Friday, October 21, 2022

A Note Part 3: Siren's Silence


Important to note: the Nineties revolutionary energy I noticed, seemed to manifest in spasms, and sporadically. For instance, with the time I spent in Manhattan in the late Nineties, I didn't sense that dynamism, that tempestuousness there. Center City Philly, in the Nineties, seemed to be in and out of the game. One manifestation which had to be noticeable to me, who was also active about doing Center City on my semester breaks, was the literary journal Siren's Silence. Siren's Silence was oriented around South Philadelphia, with a perma-hinge to South Street. I wandered into a Siren's Silence reading at Philly Java Company, which was then on 4th Street between South and Lombard, in 1997, and struck up a relationship.

Siren's Silence poetry editor, and flagship poet, Vlad(len) Pogorelov, was then churning out a brand of Bukowski-ish street poetry, tinged with an unexpected lyricism, which to me typifies Center City in the Nineties. This ferment pushed Philly into a place where poetry could be more real, more raw, more visceral, than it had been in America for some time. It paved the way for what I did in the Aughts, even as the Center City music scene remained relatively stagnant, as did theater (not unusual in Philly). Siren's Silence also exemplified the idea of multi-media—  like Jeremy Eric Tenenbaum was doing in Manayunk, visual art (like the Brian Willette you see on the cover here) was included in a package deal more well-rounded than what had come before, and revolutionary for Philly. 

Siren's Silence allowed me, in 1997 and 1998, to do State College-Phillynot an unusual route, to be sure, but explored here from a position of literary publication and dissemination. The dark side of Nineties revolution emerges Jeremy Eric Tenebaum and the 'd' crew disliked Siren's Silence intensely, and the animosity was mutual. This is one reason Nineties Philly cannot get comfortable wearing a revolution banner— Philly then was notorious for generating cultural activity which could not form a harmonious whole. The cliche: Philly artists can't work together, so the city culturally is stunted, cannot fire away on all cylinders or get off the ground. Jeremy and Vlad should've been friends.

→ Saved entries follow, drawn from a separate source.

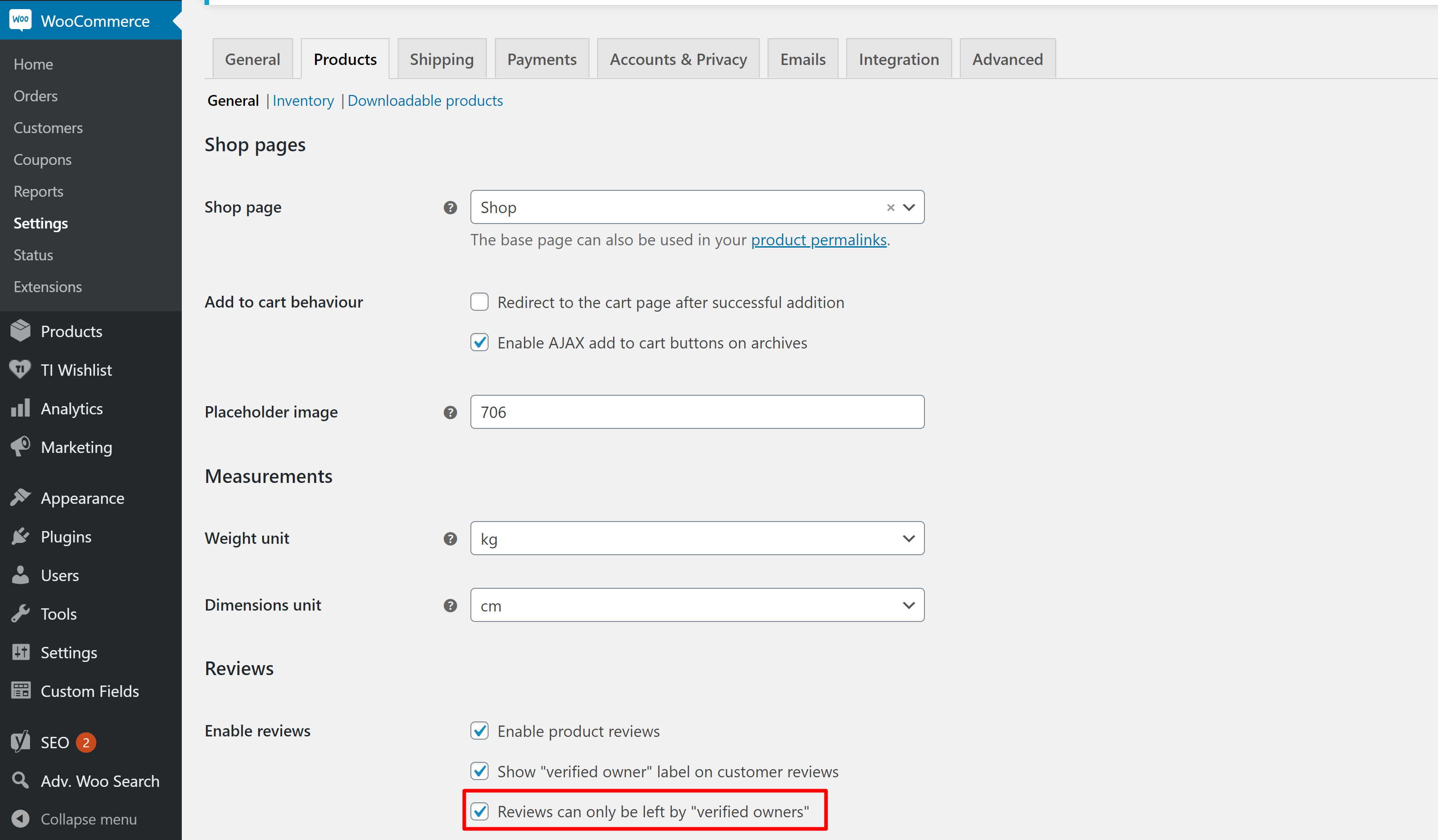
Task: Open the Products box icon in sidebar
Action: click(20, 331)
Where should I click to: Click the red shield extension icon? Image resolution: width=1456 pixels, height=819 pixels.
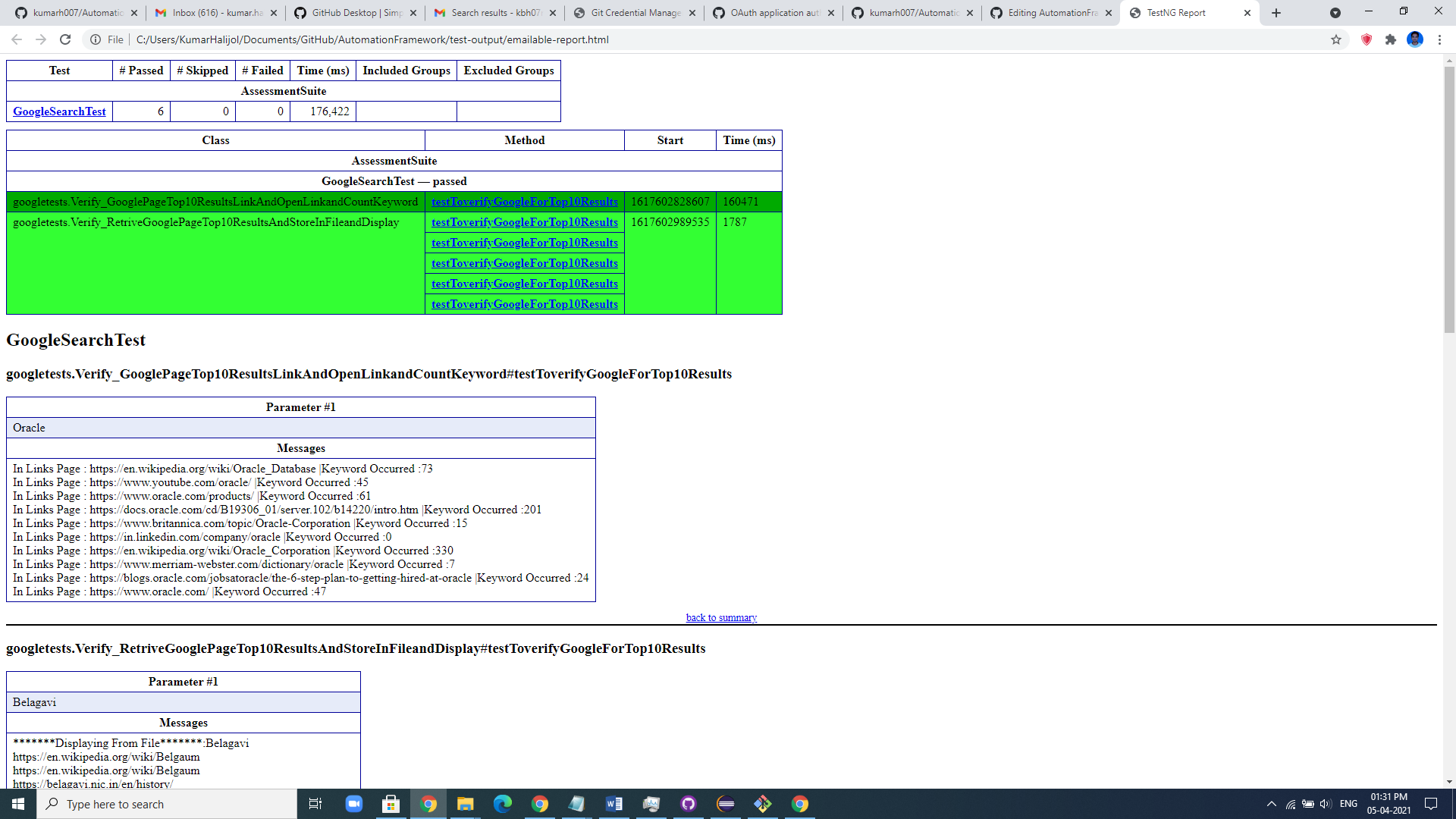[1367, 39]
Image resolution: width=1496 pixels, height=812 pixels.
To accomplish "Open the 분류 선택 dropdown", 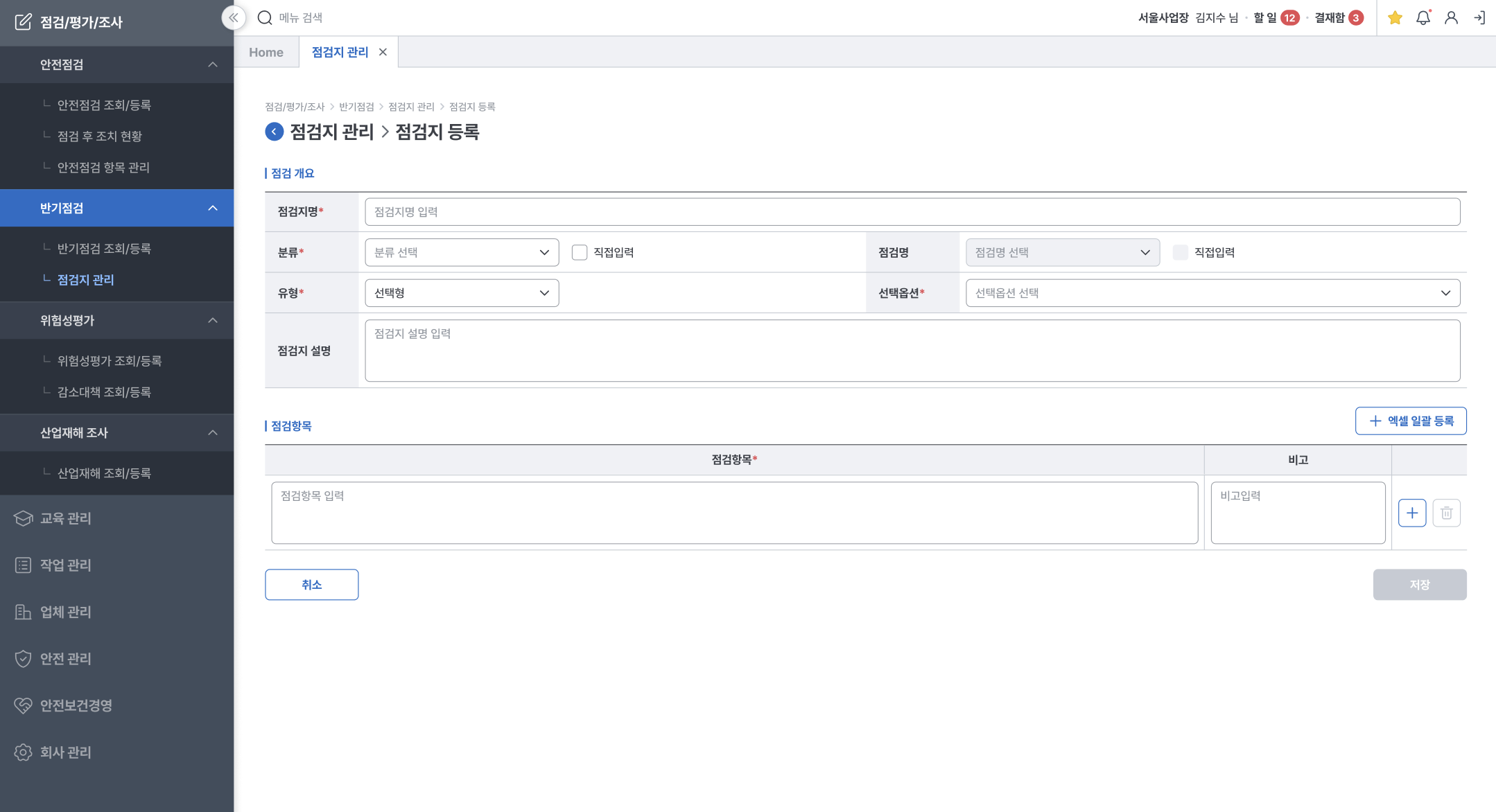I will tap(462, 252).
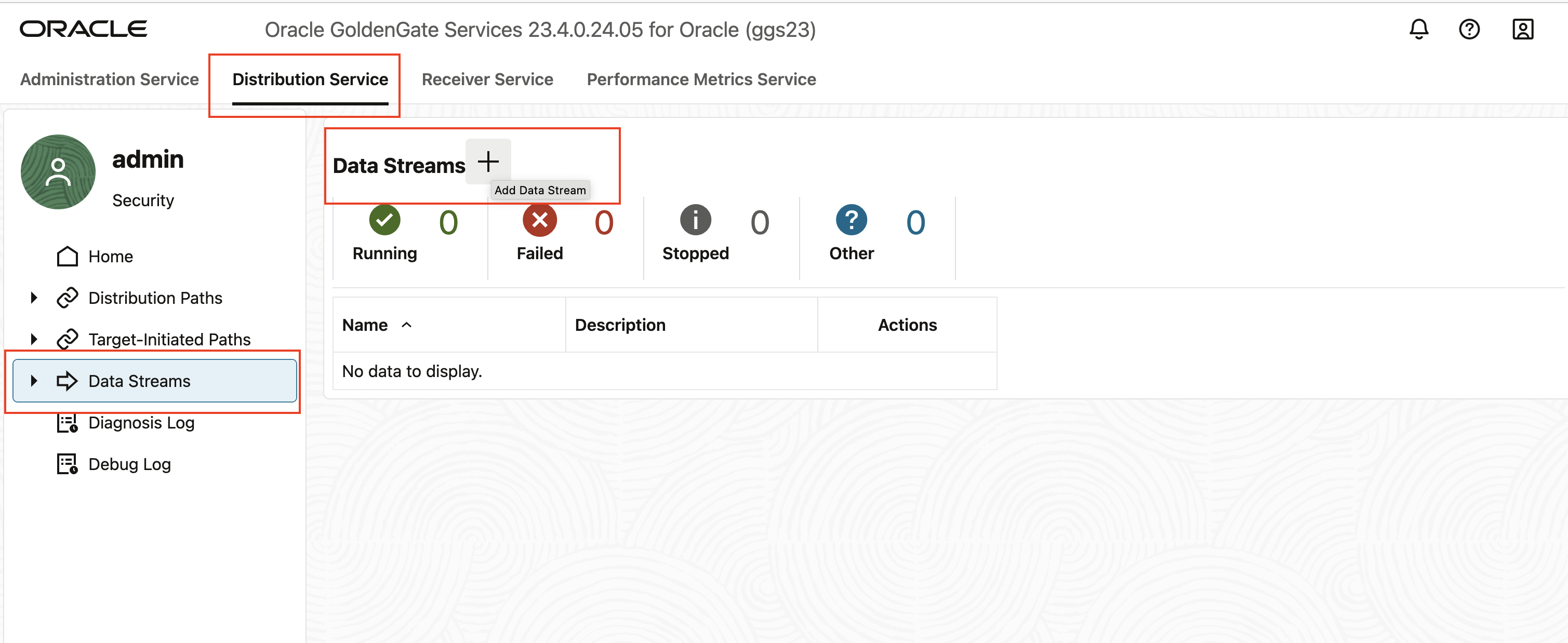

So: Nineties Philly is a half-inclusion. With what happened in Philly in the Aughts (which now appears to have been sui generis in Philly), it is unlikely that Jeremy or Vlad will be forgotten. Yet, as a signpost in State College that I could be a literary presence in Philly, Siren's Silence gave me, personally, something that was invaluable. Manhattan failed to do a similar trick. Nineties ferment may go down in history as just thatsomething very real, but something patchy, too. Cultural maps may later show in greater detail how this worked, and what the true damages were.